### DATA EXCERPTS
○ ○ ○ ○ ○
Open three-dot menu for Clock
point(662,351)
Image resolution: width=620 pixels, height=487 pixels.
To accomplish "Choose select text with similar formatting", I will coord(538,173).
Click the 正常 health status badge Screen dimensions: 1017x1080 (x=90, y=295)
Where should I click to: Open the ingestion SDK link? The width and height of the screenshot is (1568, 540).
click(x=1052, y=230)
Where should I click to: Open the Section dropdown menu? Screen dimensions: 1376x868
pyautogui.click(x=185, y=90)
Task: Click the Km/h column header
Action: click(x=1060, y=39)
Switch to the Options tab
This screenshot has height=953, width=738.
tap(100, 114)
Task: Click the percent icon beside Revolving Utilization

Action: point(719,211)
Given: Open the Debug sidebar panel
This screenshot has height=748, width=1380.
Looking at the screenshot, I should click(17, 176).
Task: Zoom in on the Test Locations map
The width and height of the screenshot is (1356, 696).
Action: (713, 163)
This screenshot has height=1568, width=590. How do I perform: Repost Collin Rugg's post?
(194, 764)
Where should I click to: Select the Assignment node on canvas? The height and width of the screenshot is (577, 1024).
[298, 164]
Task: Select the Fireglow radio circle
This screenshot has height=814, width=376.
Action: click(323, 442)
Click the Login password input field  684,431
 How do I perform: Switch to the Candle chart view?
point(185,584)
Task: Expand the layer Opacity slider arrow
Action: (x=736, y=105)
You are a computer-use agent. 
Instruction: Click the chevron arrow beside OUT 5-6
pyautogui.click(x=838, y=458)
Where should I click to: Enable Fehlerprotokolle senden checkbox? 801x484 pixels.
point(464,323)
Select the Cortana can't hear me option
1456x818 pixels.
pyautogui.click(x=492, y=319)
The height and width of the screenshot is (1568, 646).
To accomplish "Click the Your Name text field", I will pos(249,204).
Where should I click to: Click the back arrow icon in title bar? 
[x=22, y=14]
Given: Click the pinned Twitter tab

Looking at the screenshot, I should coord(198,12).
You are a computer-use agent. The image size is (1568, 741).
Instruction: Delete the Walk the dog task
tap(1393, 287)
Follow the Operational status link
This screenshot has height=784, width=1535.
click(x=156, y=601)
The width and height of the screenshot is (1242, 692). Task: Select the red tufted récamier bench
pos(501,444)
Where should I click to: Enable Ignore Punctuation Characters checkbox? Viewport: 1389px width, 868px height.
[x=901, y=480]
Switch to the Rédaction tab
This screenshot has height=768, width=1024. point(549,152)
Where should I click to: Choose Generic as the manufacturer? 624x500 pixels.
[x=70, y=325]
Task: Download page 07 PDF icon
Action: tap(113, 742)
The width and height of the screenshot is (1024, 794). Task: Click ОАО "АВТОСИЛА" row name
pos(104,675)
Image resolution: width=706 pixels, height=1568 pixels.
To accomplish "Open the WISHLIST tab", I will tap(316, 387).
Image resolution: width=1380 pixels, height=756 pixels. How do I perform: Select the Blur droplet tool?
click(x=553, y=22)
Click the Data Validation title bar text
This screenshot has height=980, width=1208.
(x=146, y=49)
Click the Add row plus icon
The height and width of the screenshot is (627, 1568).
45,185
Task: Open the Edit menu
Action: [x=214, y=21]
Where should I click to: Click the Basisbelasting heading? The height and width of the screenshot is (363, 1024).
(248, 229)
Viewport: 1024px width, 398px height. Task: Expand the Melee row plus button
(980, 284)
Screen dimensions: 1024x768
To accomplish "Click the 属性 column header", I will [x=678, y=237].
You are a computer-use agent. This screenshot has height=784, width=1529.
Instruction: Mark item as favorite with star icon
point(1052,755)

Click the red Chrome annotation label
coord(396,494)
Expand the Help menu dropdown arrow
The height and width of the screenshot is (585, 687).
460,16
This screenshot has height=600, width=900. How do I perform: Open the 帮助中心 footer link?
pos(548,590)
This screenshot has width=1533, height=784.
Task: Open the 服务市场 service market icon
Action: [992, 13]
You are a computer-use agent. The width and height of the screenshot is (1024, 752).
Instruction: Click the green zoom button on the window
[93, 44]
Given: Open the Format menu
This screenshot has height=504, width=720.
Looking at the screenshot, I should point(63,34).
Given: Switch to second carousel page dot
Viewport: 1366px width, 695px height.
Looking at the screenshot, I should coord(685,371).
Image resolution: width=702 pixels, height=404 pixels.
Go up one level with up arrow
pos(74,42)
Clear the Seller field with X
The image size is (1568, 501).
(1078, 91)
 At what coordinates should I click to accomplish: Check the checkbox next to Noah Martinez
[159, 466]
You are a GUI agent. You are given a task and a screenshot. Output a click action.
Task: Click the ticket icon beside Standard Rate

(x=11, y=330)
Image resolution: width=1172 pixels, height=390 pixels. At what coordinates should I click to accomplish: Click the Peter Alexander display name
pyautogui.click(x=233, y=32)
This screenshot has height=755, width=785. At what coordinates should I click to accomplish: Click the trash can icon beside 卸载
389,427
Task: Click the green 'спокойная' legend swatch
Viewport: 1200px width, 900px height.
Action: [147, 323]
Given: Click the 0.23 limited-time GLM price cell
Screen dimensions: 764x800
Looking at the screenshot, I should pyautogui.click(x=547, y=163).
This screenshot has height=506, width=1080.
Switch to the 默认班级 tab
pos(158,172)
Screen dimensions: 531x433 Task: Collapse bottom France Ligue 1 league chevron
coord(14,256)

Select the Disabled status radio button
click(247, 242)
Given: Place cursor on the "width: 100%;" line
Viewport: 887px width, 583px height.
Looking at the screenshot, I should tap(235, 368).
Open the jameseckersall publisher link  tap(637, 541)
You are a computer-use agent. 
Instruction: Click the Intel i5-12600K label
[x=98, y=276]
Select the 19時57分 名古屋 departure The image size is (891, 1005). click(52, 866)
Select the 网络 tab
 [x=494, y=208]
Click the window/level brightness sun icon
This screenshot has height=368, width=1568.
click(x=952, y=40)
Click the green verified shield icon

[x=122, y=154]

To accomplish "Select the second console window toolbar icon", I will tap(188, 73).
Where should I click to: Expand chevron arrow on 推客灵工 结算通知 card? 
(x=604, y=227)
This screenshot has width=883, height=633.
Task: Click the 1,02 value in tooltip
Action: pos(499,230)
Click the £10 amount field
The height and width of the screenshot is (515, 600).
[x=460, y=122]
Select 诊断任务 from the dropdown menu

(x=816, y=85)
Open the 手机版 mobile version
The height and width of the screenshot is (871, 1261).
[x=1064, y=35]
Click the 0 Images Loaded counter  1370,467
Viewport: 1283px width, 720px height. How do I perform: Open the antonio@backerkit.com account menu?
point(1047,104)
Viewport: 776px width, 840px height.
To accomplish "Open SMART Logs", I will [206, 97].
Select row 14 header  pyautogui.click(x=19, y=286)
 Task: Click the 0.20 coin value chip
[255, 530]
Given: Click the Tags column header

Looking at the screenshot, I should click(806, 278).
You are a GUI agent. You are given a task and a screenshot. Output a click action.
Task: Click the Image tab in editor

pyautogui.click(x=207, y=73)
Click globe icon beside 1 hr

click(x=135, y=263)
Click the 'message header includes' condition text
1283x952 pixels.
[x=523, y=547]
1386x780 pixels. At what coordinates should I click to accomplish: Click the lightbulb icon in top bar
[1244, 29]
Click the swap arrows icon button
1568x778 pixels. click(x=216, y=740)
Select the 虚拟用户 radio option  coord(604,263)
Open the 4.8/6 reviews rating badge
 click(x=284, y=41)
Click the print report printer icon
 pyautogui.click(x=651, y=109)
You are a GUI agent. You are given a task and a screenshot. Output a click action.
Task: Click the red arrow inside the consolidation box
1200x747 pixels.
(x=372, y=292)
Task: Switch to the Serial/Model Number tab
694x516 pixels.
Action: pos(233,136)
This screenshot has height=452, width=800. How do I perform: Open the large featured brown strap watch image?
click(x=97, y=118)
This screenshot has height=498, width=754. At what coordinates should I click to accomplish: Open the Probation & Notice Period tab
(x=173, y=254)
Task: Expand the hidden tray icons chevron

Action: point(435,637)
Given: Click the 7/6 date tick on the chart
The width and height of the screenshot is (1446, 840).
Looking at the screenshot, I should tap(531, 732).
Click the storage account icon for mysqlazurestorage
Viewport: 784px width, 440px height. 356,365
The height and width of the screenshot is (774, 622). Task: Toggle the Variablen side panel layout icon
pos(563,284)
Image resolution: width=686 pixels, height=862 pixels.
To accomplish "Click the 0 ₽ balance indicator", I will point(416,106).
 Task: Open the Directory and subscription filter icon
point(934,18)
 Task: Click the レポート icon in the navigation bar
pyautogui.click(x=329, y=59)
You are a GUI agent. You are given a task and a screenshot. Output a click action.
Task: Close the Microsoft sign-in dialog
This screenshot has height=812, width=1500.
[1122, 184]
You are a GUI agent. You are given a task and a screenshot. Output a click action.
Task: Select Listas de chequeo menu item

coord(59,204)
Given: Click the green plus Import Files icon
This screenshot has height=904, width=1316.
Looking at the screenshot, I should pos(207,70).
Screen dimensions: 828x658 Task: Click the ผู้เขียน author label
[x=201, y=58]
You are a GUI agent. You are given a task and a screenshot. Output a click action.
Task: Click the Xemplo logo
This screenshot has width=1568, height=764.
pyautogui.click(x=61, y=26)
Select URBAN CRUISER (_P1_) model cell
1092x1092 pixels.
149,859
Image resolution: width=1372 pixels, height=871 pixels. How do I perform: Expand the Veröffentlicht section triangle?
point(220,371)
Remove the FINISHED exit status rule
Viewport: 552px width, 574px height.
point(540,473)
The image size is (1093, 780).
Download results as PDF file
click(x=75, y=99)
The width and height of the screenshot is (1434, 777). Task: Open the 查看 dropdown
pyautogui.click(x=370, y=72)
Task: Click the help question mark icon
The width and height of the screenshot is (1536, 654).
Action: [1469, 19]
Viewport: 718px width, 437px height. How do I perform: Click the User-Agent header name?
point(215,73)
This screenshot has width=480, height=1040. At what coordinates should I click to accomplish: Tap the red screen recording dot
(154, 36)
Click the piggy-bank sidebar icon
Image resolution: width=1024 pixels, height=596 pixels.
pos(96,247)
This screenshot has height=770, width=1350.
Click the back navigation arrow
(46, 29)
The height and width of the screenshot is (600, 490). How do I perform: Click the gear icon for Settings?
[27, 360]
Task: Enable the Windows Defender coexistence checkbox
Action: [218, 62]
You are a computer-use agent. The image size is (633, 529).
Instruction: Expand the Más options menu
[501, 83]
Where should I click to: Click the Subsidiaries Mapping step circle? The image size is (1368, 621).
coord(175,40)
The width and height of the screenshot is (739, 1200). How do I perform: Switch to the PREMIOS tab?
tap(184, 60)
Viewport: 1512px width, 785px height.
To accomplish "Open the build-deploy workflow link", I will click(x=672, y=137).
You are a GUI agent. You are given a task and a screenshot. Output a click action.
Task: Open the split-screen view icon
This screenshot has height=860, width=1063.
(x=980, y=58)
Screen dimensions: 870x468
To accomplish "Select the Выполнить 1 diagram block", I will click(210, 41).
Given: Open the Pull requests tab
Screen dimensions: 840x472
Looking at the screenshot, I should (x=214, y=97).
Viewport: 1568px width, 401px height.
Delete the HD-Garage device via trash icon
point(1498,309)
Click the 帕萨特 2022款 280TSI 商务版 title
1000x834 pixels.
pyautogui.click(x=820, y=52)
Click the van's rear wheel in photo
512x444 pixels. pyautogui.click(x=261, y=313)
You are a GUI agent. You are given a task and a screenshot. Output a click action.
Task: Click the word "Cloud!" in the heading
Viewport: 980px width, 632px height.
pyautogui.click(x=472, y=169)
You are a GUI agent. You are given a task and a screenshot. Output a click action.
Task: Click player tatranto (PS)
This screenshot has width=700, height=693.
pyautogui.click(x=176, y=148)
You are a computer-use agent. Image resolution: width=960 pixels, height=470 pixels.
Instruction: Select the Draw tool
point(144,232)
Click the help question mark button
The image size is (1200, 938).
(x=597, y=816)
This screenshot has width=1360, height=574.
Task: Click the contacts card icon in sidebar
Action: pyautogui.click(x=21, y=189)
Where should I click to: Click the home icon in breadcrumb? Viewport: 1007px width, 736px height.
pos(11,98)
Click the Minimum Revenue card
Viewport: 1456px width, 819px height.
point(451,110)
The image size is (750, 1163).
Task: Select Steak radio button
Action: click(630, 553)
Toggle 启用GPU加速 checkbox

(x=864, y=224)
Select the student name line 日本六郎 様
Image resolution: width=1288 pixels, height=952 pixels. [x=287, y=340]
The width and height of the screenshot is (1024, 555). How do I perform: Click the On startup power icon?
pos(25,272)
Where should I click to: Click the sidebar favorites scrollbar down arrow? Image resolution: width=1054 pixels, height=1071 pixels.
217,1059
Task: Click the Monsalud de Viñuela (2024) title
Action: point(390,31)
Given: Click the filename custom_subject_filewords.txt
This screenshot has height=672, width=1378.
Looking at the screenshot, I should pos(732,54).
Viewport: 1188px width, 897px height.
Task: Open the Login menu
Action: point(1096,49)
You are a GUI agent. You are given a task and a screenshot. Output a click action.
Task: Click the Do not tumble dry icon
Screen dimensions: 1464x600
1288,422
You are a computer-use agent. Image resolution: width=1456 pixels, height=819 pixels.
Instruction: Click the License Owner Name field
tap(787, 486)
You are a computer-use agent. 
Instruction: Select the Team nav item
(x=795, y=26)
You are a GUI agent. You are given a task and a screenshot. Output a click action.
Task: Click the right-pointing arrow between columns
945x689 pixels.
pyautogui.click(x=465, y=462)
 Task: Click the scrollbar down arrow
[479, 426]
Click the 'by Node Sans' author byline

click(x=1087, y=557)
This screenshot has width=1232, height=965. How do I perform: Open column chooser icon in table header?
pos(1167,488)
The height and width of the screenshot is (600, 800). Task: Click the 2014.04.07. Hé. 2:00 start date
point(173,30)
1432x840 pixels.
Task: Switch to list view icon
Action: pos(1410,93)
○ ○ ○ ○ ○
### WHAT THE TASK ASKS
Search the listing above for the string "second" and copy each line that has it.

### WRITTEN SOLUTION
Given: Switch to second carousel page dot
To accomplish "Select the second console window toolbar icon", I will tap(188, 73).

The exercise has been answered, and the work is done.